# best shell for snows?



## destoned (Nov 13, 2004)

What's your favorite shell, make and load for hunting snows? I use Remington Nitro-Mag BB or BBB.


----------



## wyogoose (Feb 11, 2006)

All for the Kent 3 1/2" BB!! I would shoot hevi-shot but I cant afford it.


----------



## lynxx69 (Mar 21, 2004)

I am a Die hard Hevi shot man!!!! But I like to shoot 2 shot, for one reason only a snow goose isn't a whole lot bigger than a big mallard... well that might be a little streatch, but 2 shot is a deadly shot with snows...I also like to buy a case of Kent matrix tungsten just to have them around... I used to be very faithful to them as well...


----------



## Original Goosebuster (Jan 12, 2006)

Reloaded 10 gauge BB's through T's !.5 ounces at 1550


----------



## goosebusters (Jan 12, 2006)

I agree with lynx, 2 shot in either winchester of federal depending on how rich I'm feeling. Usually not very rich.


----------



## Leo Porcello (Jul 10, 2003)

Been using Federals in the red box. 1450 FPS 1/4 oz of shot in #2s and #3s over the decoys.
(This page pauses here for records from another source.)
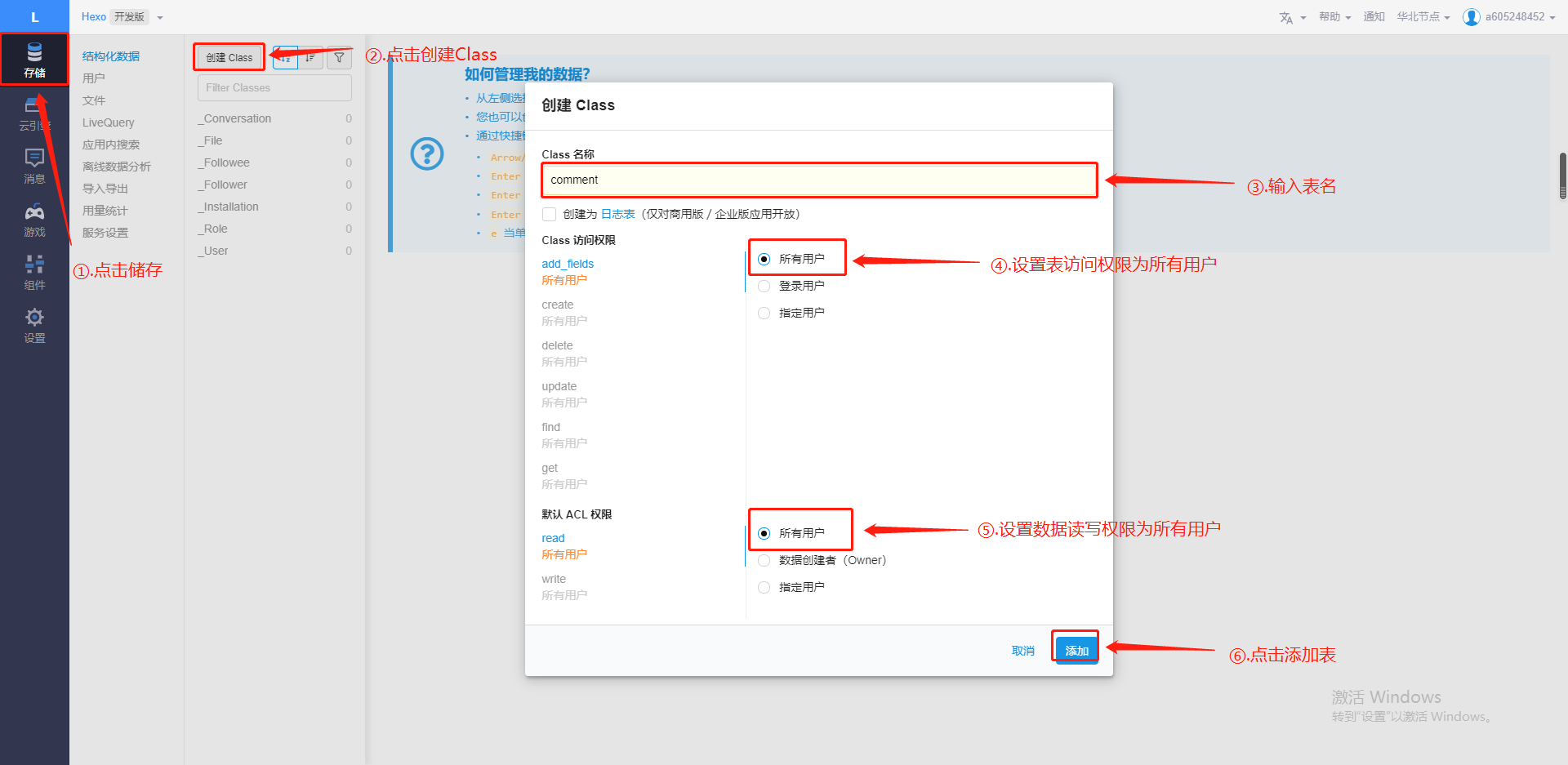Enable the 创建为日志表 checkbox
The width and height of the screenshot is (1568, 765).
point(550,214)
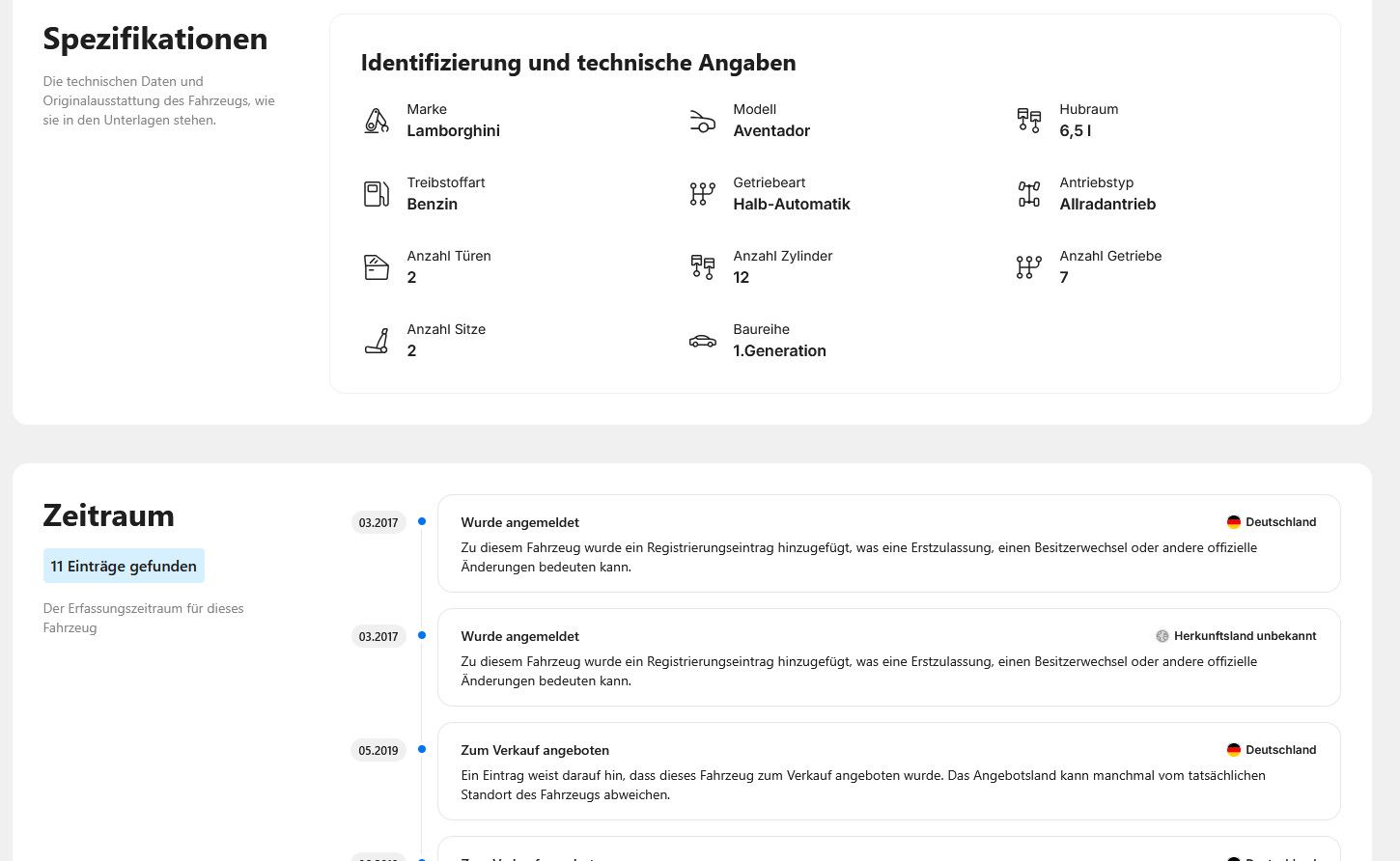Image resolution: width=1400 pixels, height=861 pixels.
Task: Click the German flag on first timeline entry
Action: pyautogui.click(x=1233, y=522)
Kills them every time.


----------



## sdhunter (Mar 28, 2006)

i use federal 3 1/2 BBB it works well and afordable. :beer:


----------



## PJ (Oct 1, 2002)

I shoot 3 inch 2s at everything. It really lites up the big geese in the early season.


----------



## Mike_Ulmr (Sep 7, 2004)

3inch 1's and 2's ducks, snows, and honkers. :sniper:


----------